Your goal
Take the entries below and give them back exactly. Leave out nothing.

(Available records Opens)

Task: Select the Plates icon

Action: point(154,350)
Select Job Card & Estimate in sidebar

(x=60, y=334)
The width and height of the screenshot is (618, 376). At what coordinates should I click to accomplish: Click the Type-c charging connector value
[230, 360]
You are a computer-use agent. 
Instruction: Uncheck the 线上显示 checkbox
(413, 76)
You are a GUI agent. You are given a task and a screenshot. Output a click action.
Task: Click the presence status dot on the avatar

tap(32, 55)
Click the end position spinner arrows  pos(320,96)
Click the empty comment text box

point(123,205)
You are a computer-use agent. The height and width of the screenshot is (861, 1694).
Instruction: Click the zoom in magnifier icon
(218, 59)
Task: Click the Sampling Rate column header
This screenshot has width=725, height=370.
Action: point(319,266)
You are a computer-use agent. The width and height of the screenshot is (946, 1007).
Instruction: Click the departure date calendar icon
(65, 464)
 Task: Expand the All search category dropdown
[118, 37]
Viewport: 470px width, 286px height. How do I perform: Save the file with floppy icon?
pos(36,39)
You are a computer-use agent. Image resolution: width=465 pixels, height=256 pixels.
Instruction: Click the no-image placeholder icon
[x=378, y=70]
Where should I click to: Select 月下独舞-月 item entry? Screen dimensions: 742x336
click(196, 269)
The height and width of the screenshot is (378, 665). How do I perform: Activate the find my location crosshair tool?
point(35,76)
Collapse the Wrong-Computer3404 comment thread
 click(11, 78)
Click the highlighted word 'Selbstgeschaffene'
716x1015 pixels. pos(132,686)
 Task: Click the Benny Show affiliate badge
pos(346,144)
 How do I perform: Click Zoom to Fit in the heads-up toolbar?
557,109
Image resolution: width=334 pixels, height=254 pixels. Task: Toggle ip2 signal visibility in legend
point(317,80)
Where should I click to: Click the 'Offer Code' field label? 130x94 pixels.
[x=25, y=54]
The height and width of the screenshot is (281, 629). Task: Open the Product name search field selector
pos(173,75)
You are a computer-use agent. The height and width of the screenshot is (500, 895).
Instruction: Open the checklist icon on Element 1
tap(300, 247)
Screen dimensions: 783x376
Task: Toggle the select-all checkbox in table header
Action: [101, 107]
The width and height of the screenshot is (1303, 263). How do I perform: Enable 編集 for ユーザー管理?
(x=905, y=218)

(Available records Closes)

Solution to this task
Task: Select the Plates icon

Action: point(154,350)
Select Job Card & Estimate in sidebar

(x=60, y=334)
The width and height of the screenshot is (618, 376). At what coordinates should I click to accomplish: Click the Type-c charging connector value
[230, 360]
You are a computer-use agent. 
Instruction: Uncheck the 线上显示 checkbox
(413, 76)
You are a GUI agent. You are given a task and a screenshot. Output a click action.
Task: Click the presence status dot on the avatar

tap(32, 55)
Click the end position spinner arrows  pos(320,96)
Click the empty comment text box

point(123,205)
You are a computer-use agent. The height and width of the screenshot is (861, 1694).
Instruction: Click the zoom in magnifier icon
(218, 59)
Task: Click the Sampling Rate column header
This screenshot has width=725, height=370.
Action: point(319,266)
You are a computer-use agent. The width and height of the screenshot is (946, 1007).
Instruction: Click the departure date calendar icon
(65, 464)
 Task: Expand the All search category dropdown
[118, 37]
Viewport: 470px width, 286px height. How do I perform: Save the file with floppy icon?
pos(36,39)
You are a computer-use agent. Image resolution: width=465 pixels, height=256 pixels.
Instruction: Click the no-image placeholder icon
[x=378, y=70]
Where should I click to: Select 月下独舞-月 item entry? Screen dimensions: 742x336
click(196, 269)
The height and width of the screenshot is (378, 665). How do I perform: Activate the find my location crosshair tool?
point(35,76)
Collapse the Wrong-Computer3404 comment thread
 click(11, 78)
Click the highlighted word 'Selbstgeschaffene'
716x1015 pixels. pos(132,686)
 Task: Click the Benny Show affiliate badge
pos(346,144)
 How do I perform: Click Zoom to Fit in the heads-up toolbar?
557,109
Image resolution: width=334 pixels, height=254 pixels. Task: Toggle ip2 signal visibility in legend
point(317,80)
Where should I click to: Click the 'Offer Code' field label? 130x94 pixels.
[x=25, y=54]
The height and width of the screenshot is (281, 629). Task: Open the Product name search field selector
pos(173,75)
You are a computer-use agent. The height and width of the screenshot is (500, 895).
Instruction: Open the checklist icon on Element 1
tap(300, 247)
Screen dimensions: 783x376
Task: Toggle the select-all checkbox in table header
Action: [101, 107]
The width and height of the screenshot is (1303, 263). How do I perform: Enable 編集 for ユーザー管理?
(x=905, y=218)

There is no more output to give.